Another early morning trip to Sabkhat Al Fasl, as I do most weekends, resulted in a few good birds. The first bird I saw on entering the area was a Steppe Grey Shrike, which I will post details and photographs of later. Other birds seen on the way into the main water areas were two Blue-cheeked Bee-eaters, one Barn Swallow and a Sand Martin. Terns were quite evident with about 40 adult Little Terns and two adult Saunder’s Terns with plenty of juvenile Little/Saunder’s Terns in their company. 68 Caspian Terns were on the main sabkha area with 30+ White-cheeked Terns with well grown juveniles. Three White-winged Terns were also present on the shallow water site with a fine adult summer just starting to moult into winter plumage.

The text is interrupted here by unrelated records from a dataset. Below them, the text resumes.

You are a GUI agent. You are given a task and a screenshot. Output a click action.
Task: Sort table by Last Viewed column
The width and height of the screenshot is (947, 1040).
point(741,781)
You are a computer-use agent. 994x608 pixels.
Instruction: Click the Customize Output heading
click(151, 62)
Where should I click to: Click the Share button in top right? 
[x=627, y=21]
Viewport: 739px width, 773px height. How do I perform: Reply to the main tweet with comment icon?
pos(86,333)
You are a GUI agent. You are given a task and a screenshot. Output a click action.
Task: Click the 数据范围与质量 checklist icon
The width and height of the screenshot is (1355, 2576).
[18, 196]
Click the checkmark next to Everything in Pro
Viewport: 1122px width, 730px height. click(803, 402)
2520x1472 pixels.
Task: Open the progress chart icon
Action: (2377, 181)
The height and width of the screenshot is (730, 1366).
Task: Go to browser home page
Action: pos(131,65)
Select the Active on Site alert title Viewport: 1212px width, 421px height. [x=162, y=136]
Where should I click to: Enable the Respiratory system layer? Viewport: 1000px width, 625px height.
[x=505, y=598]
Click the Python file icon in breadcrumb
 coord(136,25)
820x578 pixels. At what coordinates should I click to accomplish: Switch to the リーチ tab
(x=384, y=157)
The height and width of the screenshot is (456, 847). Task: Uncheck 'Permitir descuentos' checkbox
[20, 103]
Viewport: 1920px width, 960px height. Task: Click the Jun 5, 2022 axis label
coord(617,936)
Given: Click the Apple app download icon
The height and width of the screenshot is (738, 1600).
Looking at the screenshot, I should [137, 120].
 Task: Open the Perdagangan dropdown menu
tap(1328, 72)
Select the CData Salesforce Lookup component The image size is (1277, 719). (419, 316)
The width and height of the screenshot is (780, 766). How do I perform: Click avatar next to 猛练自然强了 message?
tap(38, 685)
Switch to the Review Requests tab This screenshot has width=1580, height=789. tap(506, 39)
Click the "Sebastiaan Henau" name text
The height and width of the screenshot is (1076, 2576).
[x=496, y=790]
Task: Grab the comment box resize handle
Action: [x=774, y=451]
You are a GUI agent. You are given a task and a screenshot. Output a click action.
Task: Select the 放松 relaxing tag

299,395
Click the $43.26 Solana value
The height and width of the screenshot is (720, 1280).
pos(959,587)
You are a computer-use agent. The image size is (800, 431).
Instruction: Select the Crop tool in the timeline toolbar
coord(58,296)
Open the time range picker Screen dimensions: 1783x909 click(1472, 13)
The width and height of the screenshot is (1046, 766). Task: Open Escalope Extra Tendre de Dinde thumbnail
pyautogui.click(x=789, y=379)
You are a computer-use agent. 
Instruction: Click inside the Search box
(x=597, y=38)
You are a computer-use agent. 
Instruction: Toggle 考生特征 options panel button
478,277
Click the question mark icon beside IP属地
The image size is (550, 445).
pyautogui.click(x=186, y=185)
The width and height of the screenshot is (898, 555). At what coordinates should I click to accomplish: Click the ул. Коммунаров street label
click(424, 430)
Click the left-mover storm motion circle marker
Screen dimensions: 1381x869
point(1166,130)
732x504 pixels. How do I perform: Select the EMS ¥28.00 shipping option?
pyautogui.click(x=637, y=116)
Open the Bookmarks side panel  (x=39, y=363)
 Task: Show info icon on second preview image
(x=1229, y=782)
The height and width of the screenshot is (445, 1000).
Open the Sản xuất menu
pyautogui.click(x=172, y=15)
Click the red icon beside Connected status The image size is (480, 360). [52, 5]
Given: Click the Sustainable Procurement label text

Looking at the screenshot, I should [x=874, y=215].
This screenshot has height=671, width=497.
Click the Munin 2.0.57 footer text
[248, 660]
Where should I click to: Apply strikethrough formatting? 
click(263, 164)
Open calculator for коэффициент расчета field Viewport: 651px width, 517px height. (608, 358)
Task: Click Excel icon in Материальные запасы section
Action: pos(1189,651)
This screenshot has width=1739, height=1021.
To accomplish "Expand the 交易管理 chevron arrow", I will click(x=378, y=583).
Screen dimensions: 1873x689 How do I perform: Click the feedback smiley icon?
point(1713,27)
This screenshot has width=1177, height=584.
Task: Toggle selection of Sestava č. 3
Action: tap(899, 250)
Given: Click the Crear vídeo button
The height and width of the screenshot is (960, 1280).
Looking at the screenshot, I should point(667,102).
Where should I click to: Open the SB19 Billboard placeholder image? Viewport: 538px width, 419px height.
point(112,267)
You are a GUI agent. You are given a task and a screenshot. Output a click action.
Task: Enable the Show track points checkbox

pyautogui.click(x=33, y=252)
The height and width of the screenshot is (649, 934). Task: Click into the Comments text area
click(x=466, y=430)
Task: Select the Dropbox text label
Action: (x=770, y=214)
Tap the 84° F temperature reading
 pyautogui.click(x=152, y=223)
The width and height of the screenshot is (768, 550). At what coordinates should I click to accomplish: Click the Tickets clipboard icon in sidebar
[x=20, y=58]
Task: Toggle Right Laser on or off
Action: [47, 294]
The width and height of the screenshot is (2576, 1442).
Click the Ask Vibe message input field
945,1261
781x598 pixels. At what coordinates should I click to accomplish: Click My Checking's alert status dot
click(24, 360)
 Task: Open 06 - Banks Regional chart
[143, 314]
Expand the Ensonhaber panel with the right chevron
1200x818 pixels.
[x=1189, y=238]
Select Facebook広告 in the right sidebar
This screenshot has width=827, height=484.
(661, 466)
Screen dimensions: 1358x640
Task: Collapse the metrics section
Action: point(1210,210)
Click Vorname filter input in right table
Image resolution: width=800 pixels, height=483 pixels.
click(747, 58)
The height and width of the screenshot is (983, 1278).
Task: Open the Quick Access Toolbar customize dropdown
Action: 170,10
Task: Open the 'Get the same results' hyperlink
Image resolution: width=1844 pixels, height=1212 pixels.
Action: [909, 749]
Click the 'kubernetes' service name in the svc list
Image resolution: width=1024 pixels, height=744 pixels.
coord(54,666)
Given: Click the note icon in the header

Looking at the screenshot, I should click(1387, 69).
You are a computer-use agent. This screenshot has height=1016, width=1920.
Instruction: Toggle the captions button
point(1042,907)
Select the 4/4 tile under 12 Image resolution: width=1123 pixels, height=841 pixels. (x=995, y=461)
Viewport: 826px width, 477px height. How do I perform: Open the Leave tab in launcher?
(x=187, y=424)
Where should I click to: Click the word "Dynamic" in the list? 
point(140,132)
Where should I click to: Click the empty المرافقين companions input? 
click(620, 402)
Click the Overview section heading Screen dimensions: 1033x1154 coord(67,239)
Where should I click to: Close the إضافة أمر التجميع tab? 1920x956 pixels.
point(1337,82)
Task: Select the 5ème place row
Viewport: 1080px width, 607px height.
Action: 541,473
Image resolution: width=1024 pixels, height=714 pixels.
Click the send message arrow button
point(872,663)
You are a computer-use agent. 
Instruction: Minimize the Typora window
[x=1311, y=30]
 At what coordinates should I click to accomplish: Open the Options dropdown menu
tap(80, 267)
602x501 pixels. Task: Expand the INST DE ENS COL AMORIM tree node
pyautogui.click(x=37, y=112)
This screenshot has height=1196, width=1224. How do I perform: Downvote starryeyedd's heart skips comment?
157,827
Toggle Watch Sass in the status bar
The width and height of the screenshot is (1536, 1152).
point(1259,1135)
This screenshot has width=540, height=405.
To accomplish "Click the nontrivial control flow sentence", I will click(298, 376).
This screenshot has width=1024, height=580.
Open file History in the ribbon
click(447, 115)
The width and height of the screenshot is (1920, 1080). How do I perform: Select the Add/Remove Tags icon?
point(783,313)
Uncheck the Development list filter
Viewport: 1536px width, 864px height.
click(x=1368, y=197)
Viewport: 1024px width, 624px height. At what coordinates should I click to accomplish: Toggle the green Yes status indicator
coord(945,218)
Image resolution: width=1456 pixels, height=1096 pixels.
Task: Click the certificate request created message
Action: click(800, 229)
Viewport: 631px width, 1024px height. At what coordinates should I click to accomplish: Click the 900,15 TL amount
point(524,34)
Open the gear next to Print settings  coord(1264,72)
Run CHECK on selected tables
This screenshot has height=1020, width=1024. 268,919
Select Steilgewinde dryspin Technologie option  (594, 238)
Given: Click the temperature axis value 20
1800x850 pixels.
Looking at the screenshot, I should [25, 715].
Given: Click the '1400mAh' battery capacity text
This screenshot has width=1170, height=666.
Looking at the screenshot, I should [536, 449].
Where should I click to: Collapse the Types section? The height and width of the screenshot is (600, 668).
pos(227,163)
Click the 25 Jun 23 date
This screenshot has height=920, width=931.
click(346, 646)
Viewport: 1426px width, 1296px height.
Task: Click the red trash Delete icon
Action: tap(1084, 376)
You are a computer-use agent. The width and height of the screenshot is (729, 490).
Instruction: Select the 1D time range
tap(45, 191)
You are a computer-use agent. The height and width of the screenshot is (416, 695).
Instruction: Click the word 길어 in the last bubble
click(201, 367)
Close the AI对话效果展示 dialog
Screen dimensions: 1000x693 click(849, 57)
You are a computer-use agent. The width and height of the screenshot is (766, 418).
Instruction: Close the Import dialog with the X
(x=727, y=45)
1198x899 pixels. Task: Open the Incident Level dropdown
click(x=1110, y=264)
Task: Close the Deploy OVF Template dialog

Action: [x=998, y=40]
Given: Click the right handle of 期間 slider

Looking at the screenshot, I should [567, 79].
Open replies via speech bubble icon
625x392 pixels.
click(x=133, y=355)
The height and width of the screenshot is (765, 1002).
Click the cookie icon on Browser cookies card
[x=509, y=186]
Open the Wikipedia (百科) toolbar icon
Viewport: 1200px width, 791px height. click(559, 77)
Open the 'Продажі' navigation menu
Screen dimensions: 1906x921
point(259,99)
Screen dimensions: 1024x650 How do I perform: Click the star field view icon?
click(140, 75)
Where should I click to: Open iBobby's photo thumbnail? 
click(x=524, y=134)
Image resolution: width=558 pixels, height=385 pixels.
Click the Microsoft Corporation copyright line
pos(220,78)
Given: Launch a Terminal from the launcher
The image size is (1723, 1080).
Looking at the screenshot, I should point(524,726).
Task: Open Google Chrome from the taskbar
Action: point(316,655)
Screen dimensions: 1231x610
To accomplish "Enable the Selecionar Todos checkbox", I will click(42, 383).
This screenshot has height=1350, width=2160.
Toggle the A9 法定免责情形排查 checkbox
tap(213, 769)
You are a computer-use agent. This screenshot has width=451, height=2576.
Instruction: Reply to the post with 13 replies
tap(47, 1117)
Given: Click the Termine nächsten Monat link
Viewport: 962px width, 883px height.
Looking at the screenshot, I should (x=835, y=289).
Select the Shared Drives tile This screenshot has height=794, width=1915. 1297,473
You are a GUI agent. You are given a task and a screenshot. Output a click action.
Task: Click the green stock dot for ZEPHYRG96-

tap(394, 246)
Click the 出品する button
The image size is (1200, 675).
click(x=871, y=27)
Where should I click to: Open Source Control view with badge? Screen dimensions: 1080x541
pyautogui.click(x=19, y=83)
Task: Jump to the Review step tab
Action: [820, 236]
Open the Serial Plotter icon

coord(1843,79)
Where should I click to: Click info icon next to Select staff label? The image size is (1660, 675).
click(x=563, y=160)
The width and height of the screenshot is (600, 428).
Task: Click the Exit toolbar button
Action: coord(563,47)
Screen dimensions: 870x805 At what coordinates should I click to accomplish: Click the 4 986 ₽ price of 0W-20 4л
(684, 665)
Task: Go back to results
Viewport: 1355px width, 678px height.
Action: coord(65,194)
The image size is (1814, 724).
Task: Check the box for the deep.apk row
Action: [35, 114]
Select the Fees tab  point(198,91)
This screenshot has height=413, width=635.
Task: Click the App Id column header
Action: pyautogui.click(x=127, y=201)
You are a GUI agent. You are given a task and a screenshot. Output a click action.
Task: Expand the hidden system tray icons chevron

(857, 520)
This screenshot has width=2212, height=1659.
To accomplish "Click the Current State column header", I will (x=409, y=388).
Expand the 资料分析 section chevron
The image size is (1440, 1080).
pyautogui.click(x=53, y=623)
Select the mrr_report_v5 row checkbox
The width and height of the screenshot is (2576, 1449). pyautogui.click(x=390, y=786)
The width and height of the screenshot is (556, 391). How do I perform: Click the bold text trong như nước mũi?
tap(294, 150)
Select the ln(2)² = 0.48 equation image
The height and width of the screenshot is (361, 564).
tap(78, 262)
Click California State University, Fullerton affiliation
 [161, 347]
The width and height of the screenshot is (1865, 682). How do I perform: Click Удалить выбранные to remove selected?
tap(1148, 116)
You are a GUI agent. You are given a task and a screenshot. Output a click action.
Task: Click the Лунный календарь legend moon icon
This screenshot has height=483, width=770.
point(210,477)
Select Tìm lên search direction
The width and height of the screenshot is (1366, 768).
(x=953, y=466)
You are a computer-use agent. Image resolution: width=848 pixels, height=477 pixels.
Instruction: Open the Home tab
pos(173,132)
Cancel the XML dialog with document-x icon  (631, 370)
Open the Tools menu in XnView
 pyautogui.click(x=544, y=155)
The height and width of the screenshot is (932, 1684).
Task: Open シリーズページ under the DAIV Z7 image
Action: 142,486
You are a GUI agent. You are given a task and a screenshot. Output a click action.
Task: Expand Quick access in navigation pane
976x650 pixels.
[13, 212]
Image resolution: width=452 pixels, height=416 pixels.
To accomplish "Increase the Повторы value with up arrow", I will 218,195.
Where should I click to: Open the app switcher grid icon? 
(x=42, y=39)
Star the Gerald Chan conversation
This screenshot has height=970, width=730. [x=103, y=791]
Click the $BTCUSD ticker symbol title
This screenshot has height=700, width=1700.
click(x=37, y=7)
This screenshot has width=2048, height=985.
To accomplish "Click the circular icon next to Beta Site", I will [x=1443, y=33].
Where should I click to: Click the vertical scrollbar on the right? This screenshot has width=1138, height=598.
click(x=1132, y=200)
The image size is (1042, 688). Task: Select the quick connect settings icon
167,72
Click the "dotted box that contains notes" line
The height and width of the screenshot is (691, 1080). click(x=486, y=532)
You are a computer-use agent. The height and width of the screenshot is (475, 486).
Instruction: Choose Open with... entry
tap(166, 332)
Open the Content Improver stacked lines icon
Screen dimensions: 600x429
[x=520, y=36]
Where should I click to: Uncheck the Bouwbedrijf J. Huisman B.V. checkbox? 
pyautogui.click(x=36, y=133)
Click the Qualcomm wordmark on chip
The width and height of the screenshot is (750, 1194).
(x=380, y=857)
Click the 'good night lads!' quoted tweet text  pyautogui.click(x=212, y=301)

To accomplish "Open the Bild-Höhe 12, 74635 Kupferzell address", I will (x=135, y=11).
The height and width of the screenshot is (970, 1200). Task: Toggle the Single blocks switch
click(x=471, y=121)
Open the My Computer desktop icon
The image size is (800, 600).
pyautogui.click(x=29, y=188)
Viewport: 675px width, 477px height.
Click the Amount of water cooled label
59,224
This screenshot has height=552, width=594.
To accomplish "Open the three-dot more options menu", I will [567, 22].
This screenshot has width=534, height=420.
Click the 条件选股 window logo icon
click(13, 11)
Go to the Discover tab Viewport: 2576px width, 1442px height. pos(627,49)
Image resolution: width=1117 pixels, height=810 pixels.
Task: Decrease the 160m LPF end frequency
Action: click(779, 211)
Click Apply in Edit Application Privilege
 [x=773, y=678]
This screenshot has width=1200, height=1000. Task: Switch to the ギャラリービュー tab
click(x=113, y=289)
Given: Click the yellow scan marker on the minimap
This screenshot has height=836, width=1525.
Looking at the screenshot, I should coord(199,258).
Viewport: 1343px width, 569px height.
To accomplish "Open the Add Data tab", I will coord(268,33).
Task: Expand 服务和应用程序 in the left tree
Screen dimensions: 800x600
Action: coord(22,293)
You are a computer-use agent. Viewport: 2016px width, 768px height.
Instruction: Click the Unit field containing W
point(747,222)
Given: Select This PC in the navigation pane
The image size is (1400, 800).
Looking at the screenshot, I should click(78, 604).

White-winged Tern (adult summer)
White-winged Tern in flight (adult summer)
White-winged Tern in flight (adult summer)
White-winged Tern (adult winter)
White-winged Tern (adult winter)

The Egyptian Nightjar, or possibly another bird as its plumage looks different to the bird I photographed last weekend, was present in almost the same place I saw one last weekend. A few waders were about including a Common Greenshank, six Little Stints (the first returning birds of the autumn for me at this site), 15 Curlew Sandpipers, 20+ Greater Sand Plovers and 23 Pied Avocets. Six Purple Swamphens were in the reeds, but only two Clamorous Reed Warblers were seen. A single adult Greater Flamingo was looking a bit lonely and single juvenile Little Bittern was seen in flight at the other end of the site to where I saw a juvenile a couple of weeks ago.

Egyptian Nightjar
Egyptian Nightjar
Purple Swamphen

For more information about my birding exploits in the eastern province of Saudi Arabia and ringing trips to Bahrain, please visit my website “Birds of Saudi Arabia“.

Jem

Jem Babbington

Jem Babbington is a keen birder and amateur photographer located in Dhahran, Eastern Saudi Arabia where he goes birding every day. Jem was born in England and is a serious local patch and local area birder who has been birding for almost forty years and has birded in more than fifty countries. Jem is learning to ring birds in Bahrain as a perfect way to learn more about the birds of the area. Saudi Arabia is a very much under-watched and under-recorded country.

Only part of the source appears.